■ EXTRAIT
L’opposition roumaine au régime communiste a toujours fait pâle figure comparée aux hauts faits de la dissidence des pays alentours. Et si les combats de Solidarnosc en Pologne, la résistance des signataires de la Charte 77 en Tchécoslovaquie ont participé au travail de sape qui, peu à peu, a miné les fondements du totalitarisme à l’Est, rares sont ceux qui oseraient affirmer que la dissidence roumaine, faite pour l’essentiel de rébellions individuelles, a joué un rôle dans la chute du régime de Nicolae Ceaușescu. Mais cette extrême atomisation de la société qui s’explique entre autres par un sévère encadrement policier et idéologique, par la duplicité de la hiérarchie orthodoxe, par le piège du nationalisme dans lequel nombre d’intellectuels sont tombés, ne doit pas conduire à sous-estimer l’impact de protestations plus subtiles qui procèdent aussi de la mémoire collective de la résistance au totalitarisme.
Ainsi, la contribution de la journaliste et écrivaine Monica Lovinescu, au maintien d’un débat culturel en Roumanie durant près de quarante années depuis la France, tout comme son parcours personnel, font figure pour ceux qui ont suivi, des années durant, ses émisssions de radio, d’une de ces formes de résistance discrètes mais obstinées.
Méfiante à l’égard des «nouveaux» dirigeants de la Roumanie post-communiste, elle s’interdira de retourner s’installer dans un pays, certes reconverti au libéralisme économique, mais néanmoins longtemps resté sous l’emprise de ceux qu’elle avait combattus.
Quant à l’oubli auquel, implacablement, l’exil expose, explique-t-il, à lui seul, le faible écho que suscitera l’annonce de la disparition, en avril 2008, de cet esprit critique et profondément libre ?
Un parcours littéraire tout tracé
Née le 19 novembre 1923 à Bucarest, Monica Lovinescu baigne dès son enfance dans une ambiance vouée à la littérature. Sa mère est professeur de français, son père, Eugen Lovinescu, critique littéraire. Célèbre durant l’entredeux-guerres, il est l’auteur, notamment, d’une Histoire de la littérature roumaine contemporaine qui continue, aujourd’hui, de faire autorité. Durant une vingtaine d’années, il anime un cénacle littéraire intitulé Sburătorul ainsi qu’une revue du même nom.

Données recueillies
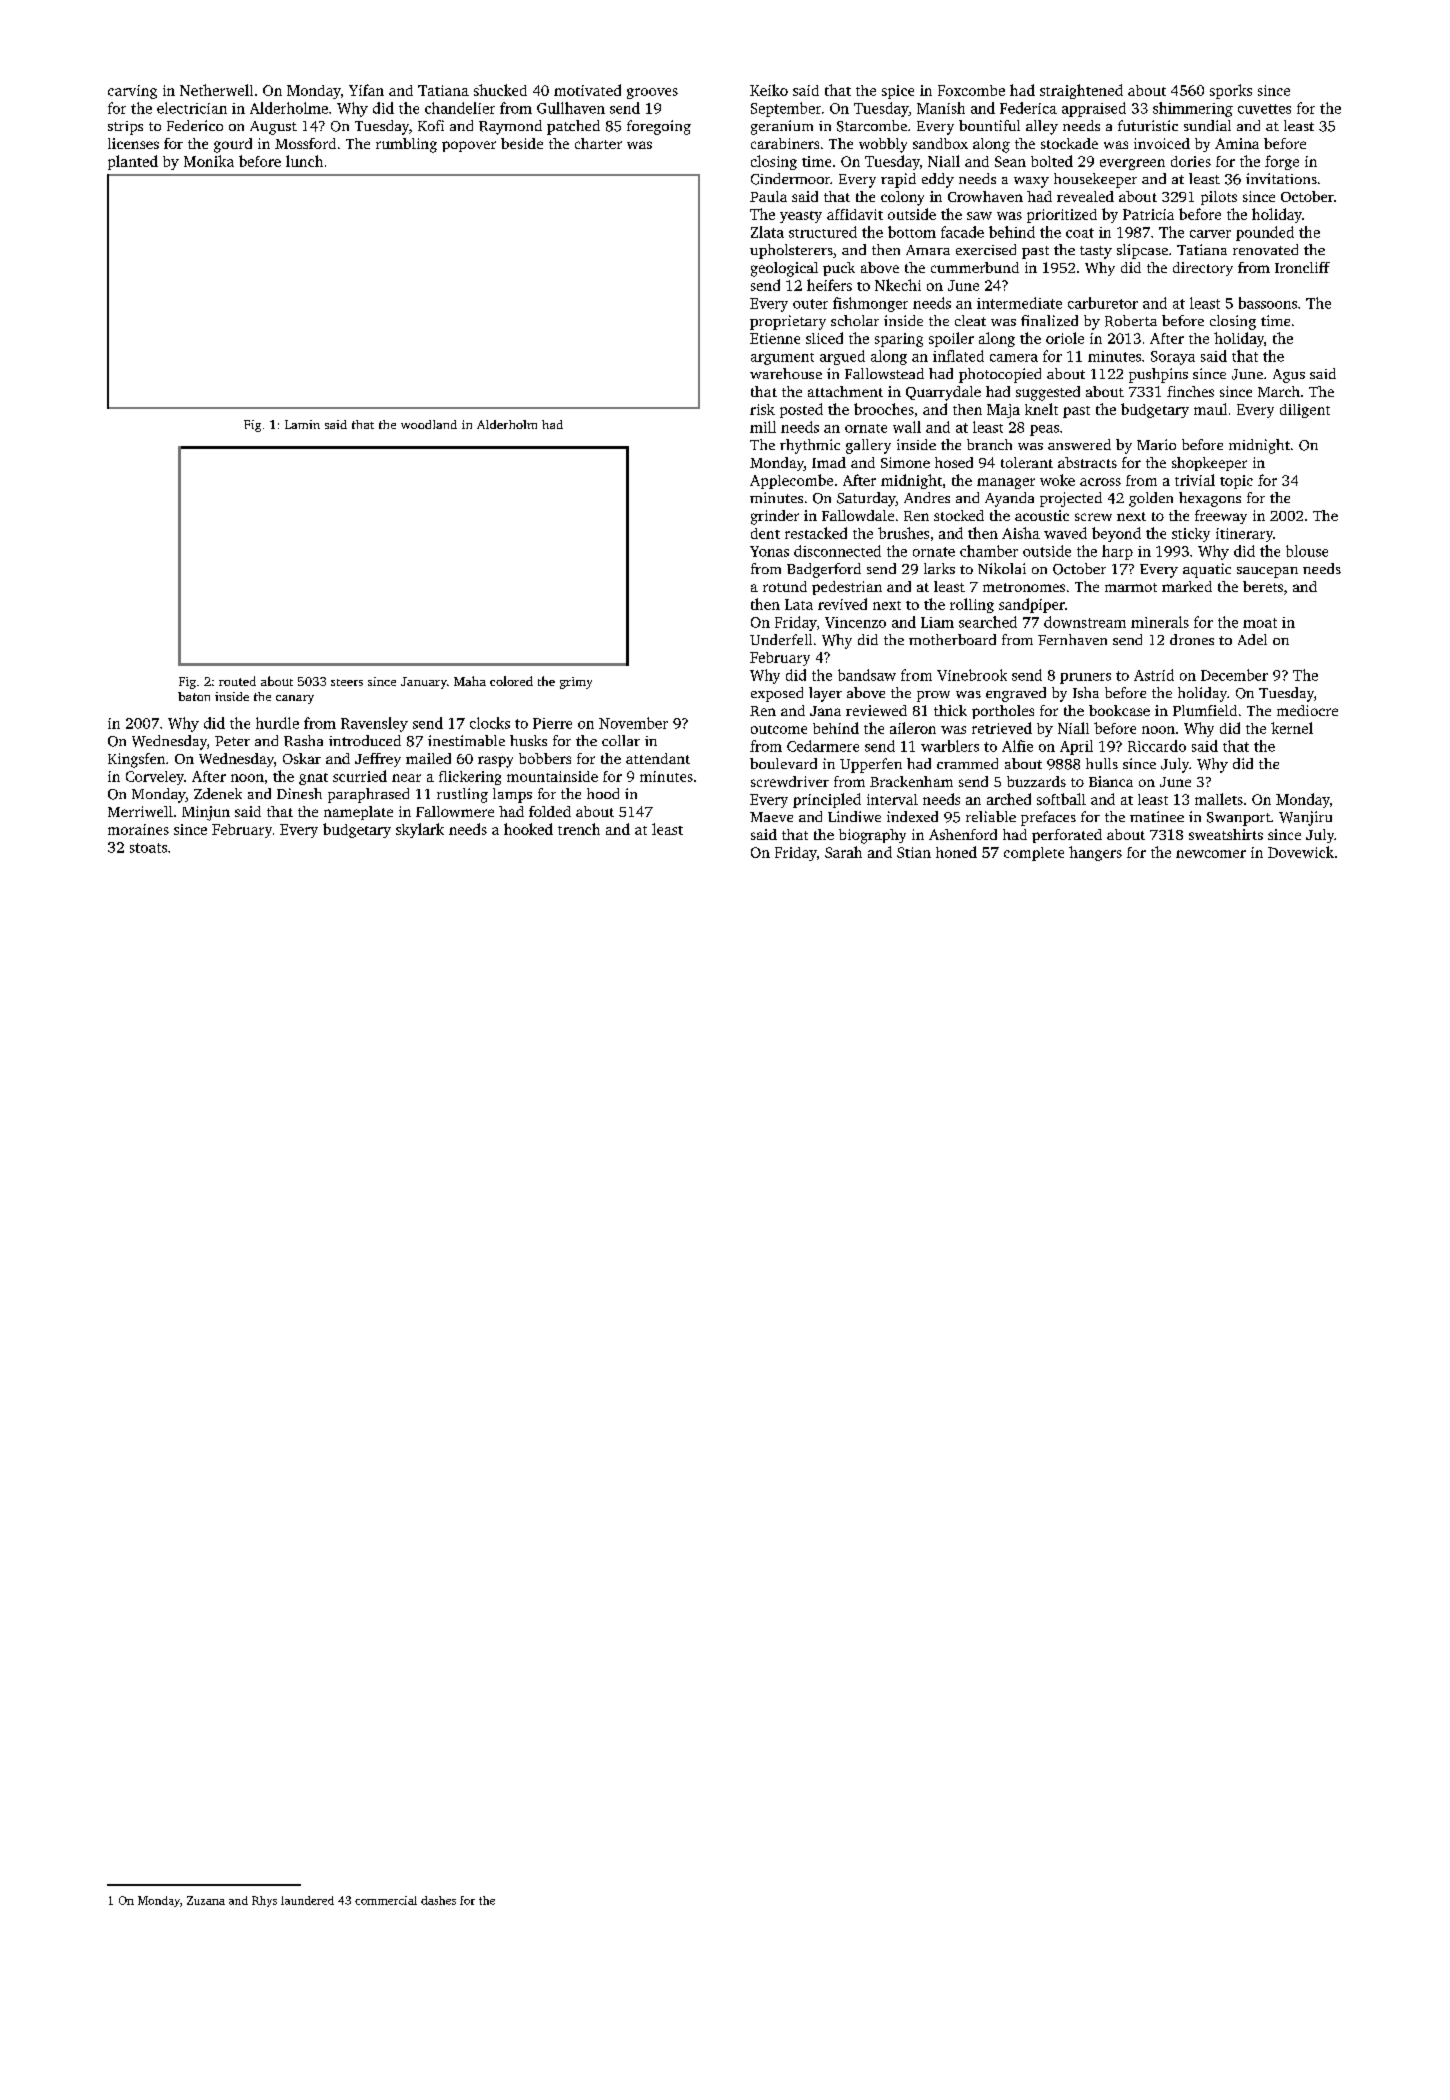 Image resolution: width=1450 pixels, height=2100 pixels. What do you see at coordinates (420, 830) in the document?
I see `skylark` at bounding box center [420, 830].
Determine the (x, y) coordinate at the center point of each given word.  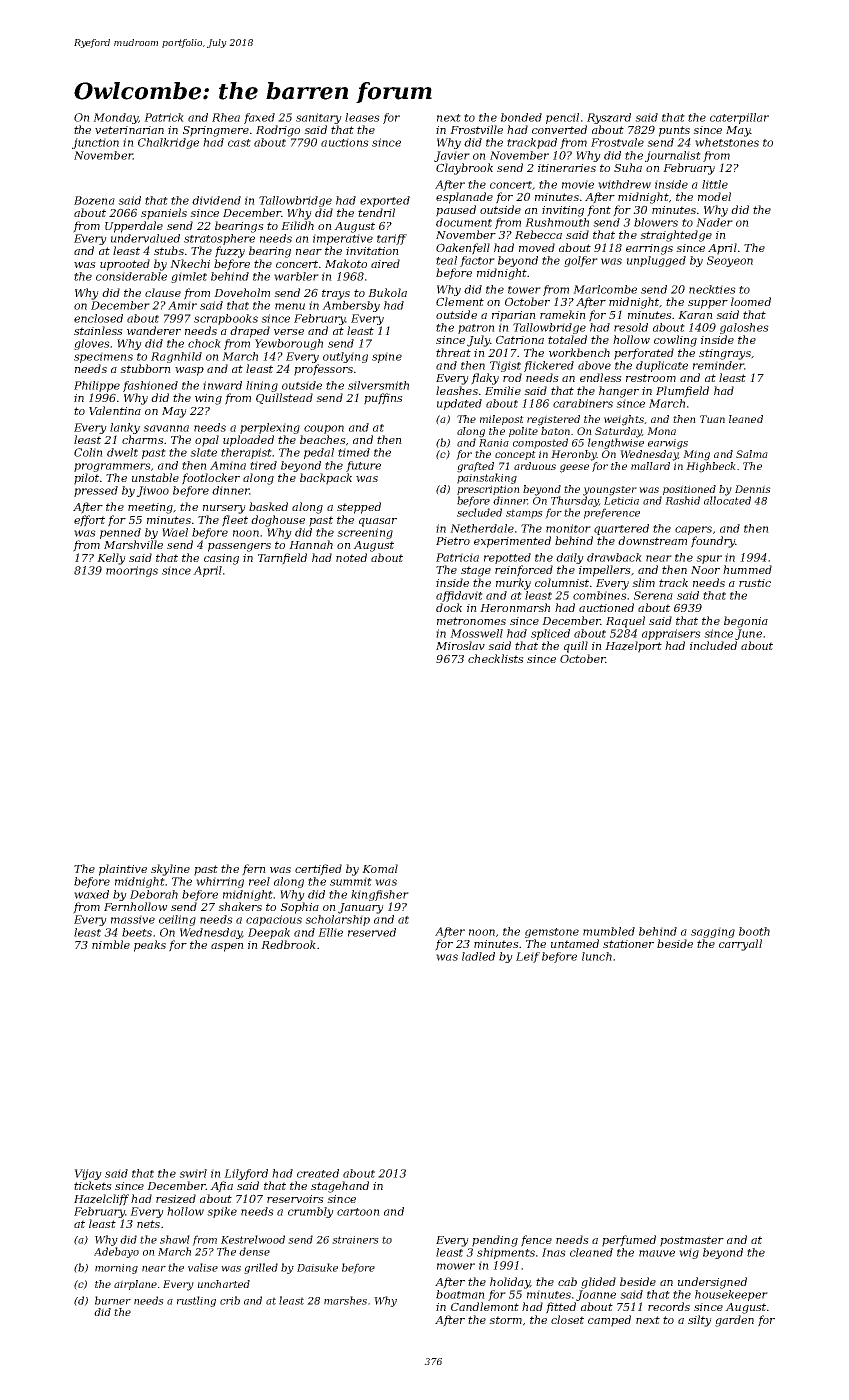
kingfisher (380, 895)
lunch (597, 956)
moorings (132, 571)
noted (351, 557)
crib (230, 1300)
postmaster (692, 1241)
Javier (452, 156)
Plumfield (682, 392)
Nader (714, 222)
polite (523, 432)
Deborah (154, 894)
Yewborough (289, 344)
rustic (755, 583)
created (318, 1173)
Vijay (88, 1174)
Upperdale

■ EXERCICES À RÉSOUDRE
1) D'après le texte sur Monica Lovinescu, quelle profession exerçait sa mère ?
2) Reprenez le texte sur Monica Lovinescu à la suite de sa dernière phrase.

■ RÉPONSES PAR EXERCICE
1) Sa mère était professeur de français.

2)
Très tôt, sa fille témoigne également d’un grand amour pour la littérature et le théâtre qui la conduit tout naturellement à des études de lettres à l’université de Bucarest. C’est là qu’elle rencontre Virgil Ierunca passionné, pour sa part, de poésie: ils ne se quitteront plus.
Son père meurt le 16 juillet 1943; la Roumanie est alors dans le camp des puissances de l’Axe. La place grandissante qu’occupe le Parti communiste roumain à partir de 1945 à la faveur de l’arrivée de l’Armée rouge s’accompagne d’une critique en règle de la littérature «décadente»; l’oeuvre d’Eugen Lovinescu figure parmi les cibles. En 1946, sa fille anime à son tour un cercle littéraire qui, rassemblant plus d’une centaine d’intellectuels et d’abord connu sous le nom des «amis d’Eugen Lovinescu», reprend très vite l’intitulé créé autrefois par son père. Aux lendemains de la guerre, Monica tient une chronique dramatique dans la revue Democratia du philosophe Anton Dumitriu (1905-1992) et devient l’assistante du dramaturge et écrivain Camil Petrescu. Nommé à la tête du Théâtre national de Bucarest en 1939, celui-ci est considéré comme le fondateur du roman moderne roumain.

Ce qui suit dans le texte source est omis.